L’histoire commence en 2009, quand le Gouvernement a fixé l’objectif ambitieux de raccorder 75% des foyers et entreprises français en fibre optique d’ici 10 ans. Deux ans après les discours, les déploiements fibre à l’abonné (ou FttH pour Fiber to the Home) sur notre territoire semblent à la peine. Fin septembre  2011, 1,3M de prises sont éligibles au Très Haut Débit optique sur quelques 30M au total à raccorder. Corollaire du manque de dynamisme des acteurs privés et publics sur le sujet, le marché reste peu éduqué et le taux de pénétration de la fibre reste faible dans l’hexagone, aux environs de 13% (175k abonnés). Pour contrebalancer, le taux de pénétration du voisin suédois atteint les 45% (650k abonnés pour 1,5M éligibles) et celui de la Corée du Sud dépasse les 57%.  La Suède bénéficiant du dynamisme de son modèle de déploiement « Open Access » financé majoritairement par les municipalités / collectivités locales et ouverts à l’ensemble des FAI.

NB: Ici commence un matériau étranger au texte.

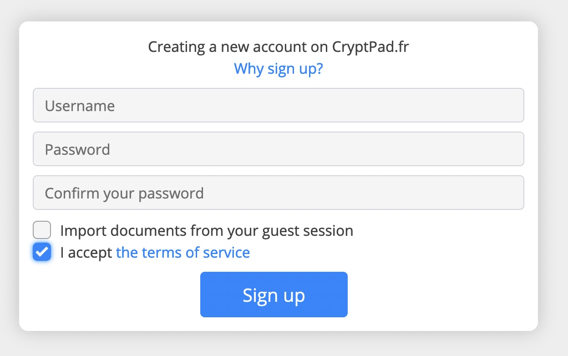Click inside the password confirmation box
The image size is (568, 356).
click(x=278, y=193)
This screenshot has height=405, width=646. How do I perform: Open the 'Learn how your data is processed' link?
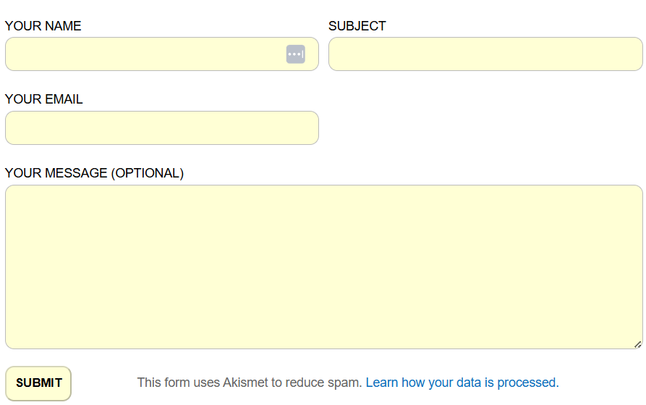pyautogui.click(x=462, y=383)
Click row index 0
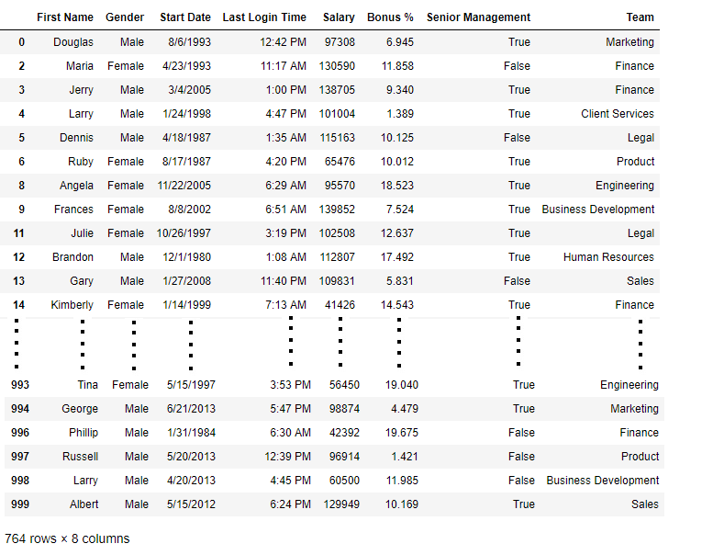 21,42
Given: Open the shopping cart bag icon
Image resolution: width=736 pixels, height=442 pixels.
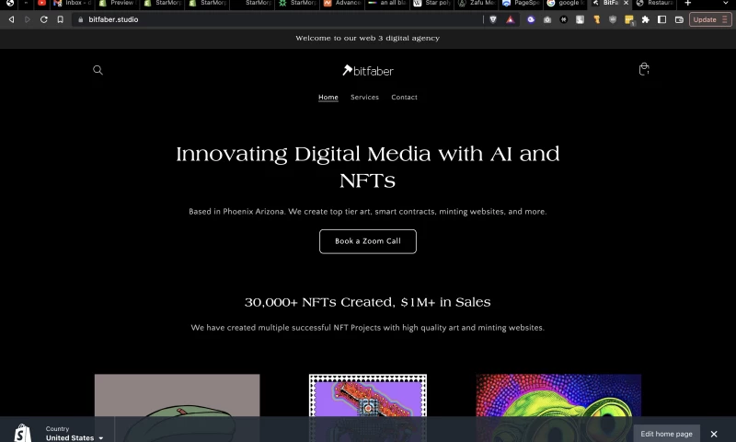Looking at the screenshot, I should [644, 69].
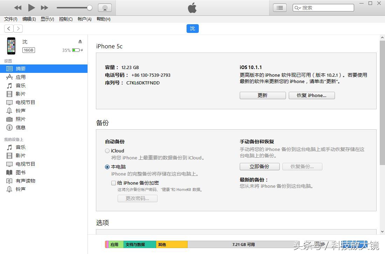385x254 pixels.
Task: View 照片 photos settings in sidebar
Action: pyautogui.click(x=20, y=119)
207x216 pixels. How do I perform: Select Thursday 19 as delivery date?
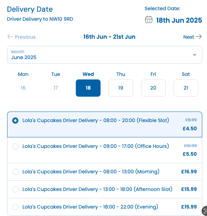[121, 88]
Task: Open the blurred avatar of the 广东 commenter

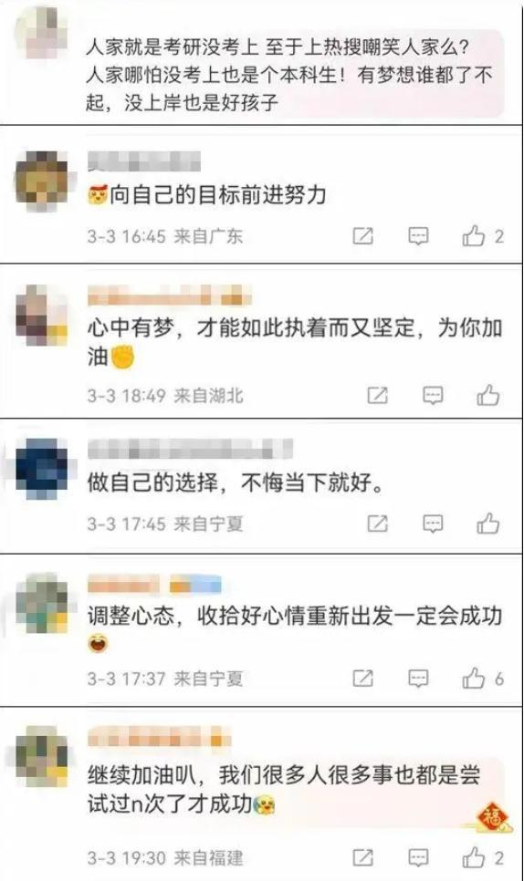Action: 41,180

Au final, la lenteur du « processus optique » en France tend à s’expliquer (entre autres) selon deux principaux axes, l’un technologique, l’autre « économico-réglementaire ».

Techno : la fibre cannibalisée par le DSL

En France, l’excellente couverture en DSL du territoire et les débits moyens associés (>5 Mbit/s en majorité) semblent représenter la principale pression exercée sur les déploiements optiques. Ce phénomène de « DSL fort » est renforcé, en outre, par une politique publique actuellement répandue de « montée en débits DSL » à la sous boucle (technique consistant à réduire la longueur de cuivre jusqu’à l’abonné en remplaçant le lien de collecte cuivre situé avant le répartiteur par de la fibre). Plus économique à moyen terme (la couverture de l’ensemble du territoire en DSL amélioré coûterait environ 10 Mds€ vs 30 Mds€ pour de l’optique), cette technique permet en plus aux utilisateurs de bénéficier d’un débit jusqu’à 30 Mbit/s. Débit jugé suffisant par la majorité des abonnés compte tenu des usages actuels (Ex : TV HD à partir de 6 -7 Mbit/s).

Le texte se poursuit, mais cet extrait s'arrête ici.